Four Review
by Thom Jurek
Four is guitarist Bill Frisell’s third leader set for Blue Note. His top-shelf quartet seamlessly balances improvisational acumen with a profound sense of melodic invention. Frisell’s sidemen include saxophonist/clarinetist Greg Tardy, pianist Gerald Clayton, and drummer Johnathan Blake. There is no bassist. Nine of these 13 tracks comprise fresh material, while the remainder are revisioned tunes from his catalog. Much of the new music was composed in notebook fragments during the pandemic; the album is his meditation on loss, renewal, and friendship. It is dedicated to the memory of Ron Miles, one of Frisell’s closest friends and the musician whose example he credits with opening his thinking to this intimate method of creation. Frisell left his pieces unfinished and presented them that way with precious little additional information to encourage spontaneous response and interplay from the group.
Opener “Dear Old Friend” is dedicated to the memory of Alan Woodard, a childhood friend who remained close all the way to the end. Tardy plays a folk melody that evokes both “Shenandoah” and “Swing Low, Sweet Chariot” with Clayton adding tender accents and fills. The guitarist enters fingerpicking his Telecaster using an expanded timbral palette as Blake adds muted tom-tom fills. “Claude Utley” begins with piano and muted rim shots, framing a harmonic statement that eventually opens onto a full lyric statement. Frisell’s solo evokes the lithe thematic romanticism of Nino Rota‘s score for Federico Fellini‘s Roma as Tardy‘s clarinet surrounds him. His tenor sax introduces “The Pioneers,” whose original version appeared on Good Dog, Happy Man. Frisell and Blake tenderly assert a bluesy gospel feel as Clayton paints a poignant backdrop for Tardy‘s resonant solo.

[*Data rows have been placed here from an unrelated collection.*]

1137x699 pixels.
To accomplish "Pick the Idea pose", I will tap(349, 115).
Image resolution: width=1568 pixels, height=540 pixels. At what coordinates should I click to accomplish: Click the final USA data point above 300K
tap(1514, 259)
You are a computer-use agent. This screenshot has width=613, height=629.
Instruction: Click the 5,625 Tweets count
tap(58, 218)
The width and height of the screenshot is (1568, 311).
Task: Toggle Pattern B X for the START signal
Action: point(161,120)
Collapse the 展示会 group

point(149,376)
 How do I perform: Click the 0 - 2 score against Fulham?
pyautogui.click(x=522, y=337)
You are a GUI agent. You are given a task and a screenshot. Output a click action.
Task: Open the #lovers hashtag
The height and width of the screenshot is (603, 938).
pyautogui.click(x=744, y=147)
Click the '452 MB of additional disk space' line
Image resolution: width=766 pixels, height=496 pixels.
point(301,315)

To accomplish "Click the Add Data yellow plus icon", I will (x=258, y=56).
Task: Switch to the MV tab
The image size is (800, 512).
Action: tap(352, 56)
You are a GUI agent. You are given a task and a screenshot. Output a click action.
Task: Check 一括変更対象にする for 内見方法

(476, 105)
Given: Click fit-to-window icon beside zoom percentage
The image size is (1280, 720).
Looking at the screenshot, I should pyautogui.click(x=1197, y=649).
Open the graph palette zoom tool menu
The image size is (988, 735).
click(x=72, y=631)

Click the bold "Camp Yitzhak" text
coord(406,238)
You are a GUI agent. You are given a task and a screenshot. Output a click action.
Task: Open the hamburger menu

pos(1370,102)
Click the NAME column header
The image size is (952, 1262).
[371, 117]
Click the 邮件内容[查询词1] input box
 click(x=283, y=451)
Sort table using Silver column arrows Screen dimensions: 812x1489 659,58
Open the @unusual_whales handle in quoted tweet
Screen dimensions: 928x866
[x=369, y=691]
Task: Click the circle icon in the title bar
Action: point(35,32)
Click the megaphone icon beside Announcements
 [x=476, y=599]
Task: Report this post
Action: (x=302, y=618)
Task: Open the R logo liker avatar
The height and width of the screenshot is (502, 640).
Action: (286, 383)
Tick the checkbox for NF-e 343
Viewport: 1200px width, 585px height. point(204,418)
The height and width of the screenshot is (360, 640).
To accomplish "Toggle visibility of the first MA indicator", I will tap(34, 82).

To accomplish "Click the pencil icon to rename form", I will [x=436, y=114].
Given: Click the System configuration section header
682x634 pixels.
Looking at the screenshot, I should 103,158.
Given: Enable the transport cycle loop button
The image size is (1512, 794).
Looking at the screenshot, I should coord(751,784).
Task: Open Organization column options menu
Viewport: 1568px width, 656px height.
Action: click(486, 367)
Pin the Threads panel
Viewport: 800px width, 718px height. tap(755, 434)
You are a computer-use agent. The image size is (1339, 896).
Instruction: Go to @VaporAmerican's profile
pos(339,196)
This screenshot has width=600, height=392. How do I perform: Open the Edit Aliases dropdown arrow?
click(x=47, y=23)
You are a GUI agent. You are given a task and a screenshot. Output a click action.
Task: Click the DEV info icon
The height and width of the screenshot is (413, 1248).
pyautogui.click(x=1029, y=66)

Frisell’s catalog contains several titles that explore Americana’s root genres. Despite the gentle approach and deliberate rootsy lyricsm here, this isn’t one of them. This band, despite gentle, spacious communication, is locked in ambitious exploration. Check “Waltz for Hal Willner,” as sax, piano, and whispering drums play in rounds and Frisell and Tardy trade imaginative call-and-response lines. The impressionistic jazz noir in “Lookout for Hope” is the title track from a 1988 ECM album. There is more reliance on space, clean tones, and tonal interplay between guitarist and saxophonist. “Monroe” and “Blues from Before” both use the form as a cornerstone from which to make — what else but rootsy chamber music? The canny back and forth between frontline players is appended by the rhythm section’s instinctive breaks and vamps. “Always” is a spectral piano solo from Clayton that displays his consummate sensitivity and phrasing. The acoustic 12-string and dobro in the original “Good Dog, Happy Man” has been replaced by a breaking snare, and a tight thematic union of clarinet and electric guitar. It moves further afield, engaging the circular folk theme and transforming it into a dance. Despite Four’s gentility and lyricism, it is a striking, intimate, and abundantly creative exercise in modern jazz interaction and improvisation.